Tommy hatte es seinem Sohn auf einer Sternkarte gezeigt, aber die Frage ging ihm nicht mehr aus dem Kopf. Als er auf der >PHYLL< die Bilder des explodierenden Planeten gesehen hatte, war ihm das natürlich extrem nahe gegangen. Aber er hatte sich damit abgefunden. Was war ihm und den anderen denn auch übrig geblieben? Außerdem hatten sie durch die Ausbildung und die täglich neuen Eindrücke eigentlich nie wirklich Zeit gehabt, darüber nachzudenken.
Jetzt stellte Sean diese Frage und riss damit, ohne es zu wollen, eine kaum richtig verheilte Wunde wieder auf.
Anfangs hatte er sich immer mal wieder die Frage gestellt, was von dem Sonnensystem eigentlich noch übrig geblieben war, war aber im Laufe der Zeit mehr und mehr davon abgekommen.
Jetzt war er sechsunddreißig und Sean vierzehn. Eigentlich hatte er geglaubt, dass ihn diese Frage, welche sein Sohn ihm im Rahmen einer Hausaufgabe gestellt hatte, nicht weiter beschäftigen würde. Doch er wurde eines Besseren belehrt.

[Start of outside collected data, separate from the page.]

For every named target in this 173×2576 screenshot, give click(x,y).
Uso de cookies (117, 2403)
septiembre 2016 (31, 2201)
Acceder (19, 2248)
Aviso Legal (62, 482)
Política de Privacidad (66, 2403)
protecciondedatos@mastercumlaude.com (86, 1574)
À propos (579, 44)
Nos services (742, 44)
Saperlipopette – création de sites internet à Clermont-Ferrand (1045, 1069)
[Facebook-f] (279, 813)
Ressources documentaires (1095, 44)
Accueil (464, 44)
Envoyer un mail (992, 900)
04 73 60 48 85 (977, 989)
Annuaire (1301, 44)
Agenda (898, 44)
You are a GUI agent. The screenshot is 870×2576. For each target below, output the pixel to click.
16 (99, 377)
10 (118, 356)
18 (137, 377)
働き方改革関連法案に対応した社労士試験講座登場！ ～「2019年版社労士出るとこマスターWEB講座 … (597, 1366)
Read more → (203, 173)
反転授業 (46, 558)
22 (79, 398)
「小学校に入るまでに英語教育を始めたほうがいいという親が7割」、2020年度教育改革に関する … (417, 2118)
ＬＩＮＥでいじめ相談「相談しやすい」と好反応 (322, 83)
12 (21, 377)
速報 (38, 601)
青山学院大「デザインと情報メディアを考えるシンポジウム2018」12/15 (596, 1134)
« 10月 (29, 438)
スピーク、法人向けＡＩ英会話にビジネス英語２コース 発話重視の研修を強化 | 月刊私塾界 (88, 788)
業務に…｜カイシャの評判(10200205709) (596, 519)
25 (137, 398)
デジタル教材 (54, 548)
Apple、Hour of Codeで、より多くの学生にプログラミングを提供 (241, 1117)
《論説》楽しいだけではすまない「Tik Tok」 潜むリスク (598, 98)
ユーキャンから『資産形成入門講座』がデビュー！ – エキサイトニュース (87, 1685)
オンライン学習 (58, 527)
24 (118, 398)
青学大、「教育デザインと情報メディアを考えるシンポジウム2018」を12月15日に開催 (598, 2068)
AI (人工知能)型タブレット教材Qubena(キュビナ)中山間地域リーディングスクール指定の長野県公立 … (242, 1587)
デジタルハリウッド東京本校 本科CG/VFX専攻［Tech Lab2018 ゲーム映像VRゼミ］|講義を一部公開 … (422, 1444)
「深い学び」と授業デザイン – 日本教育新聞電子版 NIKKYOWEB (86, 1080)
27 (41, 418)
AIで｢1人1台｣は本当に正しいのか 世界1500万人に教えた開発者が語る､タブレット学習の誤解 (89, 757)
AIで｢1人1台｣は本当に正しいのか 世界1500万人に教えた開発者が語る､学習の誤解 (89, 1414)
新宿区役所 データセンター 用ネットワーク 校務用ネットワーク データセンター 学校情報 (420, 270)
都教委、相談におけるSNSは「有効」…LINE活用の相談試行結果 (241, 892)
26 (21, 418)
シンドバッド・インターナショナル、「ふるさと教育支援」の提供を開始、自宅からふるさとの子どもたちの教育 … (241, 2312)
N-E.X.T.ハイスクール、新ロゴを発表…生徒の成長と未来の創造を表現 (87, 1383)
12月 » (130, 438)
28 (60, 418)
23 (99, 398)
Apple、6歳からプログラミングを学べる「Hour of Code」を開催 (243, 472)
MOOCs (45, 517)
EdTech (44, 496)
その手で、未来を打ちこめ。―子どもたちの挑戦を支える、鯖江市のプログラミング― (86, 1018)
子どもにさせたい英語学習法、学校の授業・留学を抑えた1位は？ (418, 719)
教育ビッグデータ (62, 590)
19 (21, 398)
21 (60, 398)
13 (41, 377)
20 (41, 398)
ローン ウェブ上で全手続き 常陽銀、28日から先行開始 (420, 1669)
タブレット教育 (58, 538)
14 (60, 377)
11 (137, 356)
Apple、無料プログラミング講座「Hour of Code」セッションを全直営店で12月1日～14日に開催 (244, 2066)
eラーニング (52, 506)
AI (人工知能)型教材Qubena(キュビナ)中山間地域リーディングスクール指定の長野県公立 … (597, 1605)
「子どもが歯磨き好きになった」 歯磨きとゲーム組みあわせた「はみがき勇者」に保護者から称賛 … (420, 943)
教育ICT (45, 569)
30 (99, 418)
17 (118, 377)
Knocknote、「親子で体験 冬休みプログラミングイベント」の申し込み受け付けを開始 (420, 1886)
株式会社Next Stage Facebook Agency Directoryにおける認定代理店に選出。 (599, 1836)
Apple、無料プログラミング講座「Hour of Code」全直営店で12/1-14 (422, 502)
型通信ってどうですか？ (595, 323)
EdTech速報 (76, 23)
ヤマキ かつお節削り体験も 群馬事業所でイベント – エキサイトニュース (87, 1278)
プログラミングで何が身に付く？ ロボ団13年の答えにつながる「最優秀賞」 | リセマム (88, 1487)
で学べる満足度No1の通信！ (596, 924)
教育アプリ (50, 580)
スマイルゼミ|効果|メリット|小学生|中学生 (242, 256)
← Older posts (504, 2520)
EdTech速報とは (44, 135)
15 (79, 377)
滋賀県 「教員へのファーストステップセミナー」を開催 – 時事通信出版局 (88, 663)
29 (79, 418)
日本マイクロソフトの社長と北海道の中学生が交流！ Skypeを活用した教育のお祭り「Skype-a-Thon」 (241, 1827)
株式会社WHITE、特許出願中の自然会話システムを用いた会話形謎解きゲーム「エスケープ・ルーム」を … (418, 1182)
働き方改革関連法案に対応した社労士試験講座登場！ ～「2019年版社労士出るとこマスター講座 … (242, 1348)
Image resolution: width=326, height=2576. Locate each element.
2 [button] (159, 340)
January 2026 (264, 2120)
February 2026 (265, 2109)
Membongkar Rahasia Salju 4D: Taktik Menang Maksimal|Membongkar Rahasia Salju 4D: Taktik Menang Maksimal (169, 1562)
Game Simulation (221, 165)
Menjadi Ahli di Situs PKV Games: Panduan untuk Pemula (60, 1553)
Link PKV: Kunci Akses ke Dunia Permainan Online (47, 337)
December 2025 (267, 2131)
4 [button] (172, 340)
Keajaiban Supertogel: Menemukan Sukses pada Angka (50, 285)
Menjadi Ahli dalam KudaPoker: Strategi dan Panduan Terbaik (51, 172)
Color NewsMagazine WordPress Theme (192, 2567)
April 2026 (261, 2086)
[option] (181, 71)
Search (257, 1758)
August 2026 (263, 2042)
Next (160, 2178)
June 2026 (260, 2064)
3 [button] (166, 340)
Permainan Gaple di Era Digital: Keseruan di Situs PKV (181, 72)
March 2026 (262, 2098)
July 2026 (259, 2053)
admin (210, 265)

„Was ist los, Liebling? Du siehst nachdenklich aus. Ich dachte, ihr hättet im Rat alles geklärt, was es zu klären gab?“
„Haben wir auch! Aber mich beschäftigt eine ganz andere Sache.“ Er erzählte Tina von Seans Frage und den für ihn aus ihr entstandenen Gedanken und Gefühlen.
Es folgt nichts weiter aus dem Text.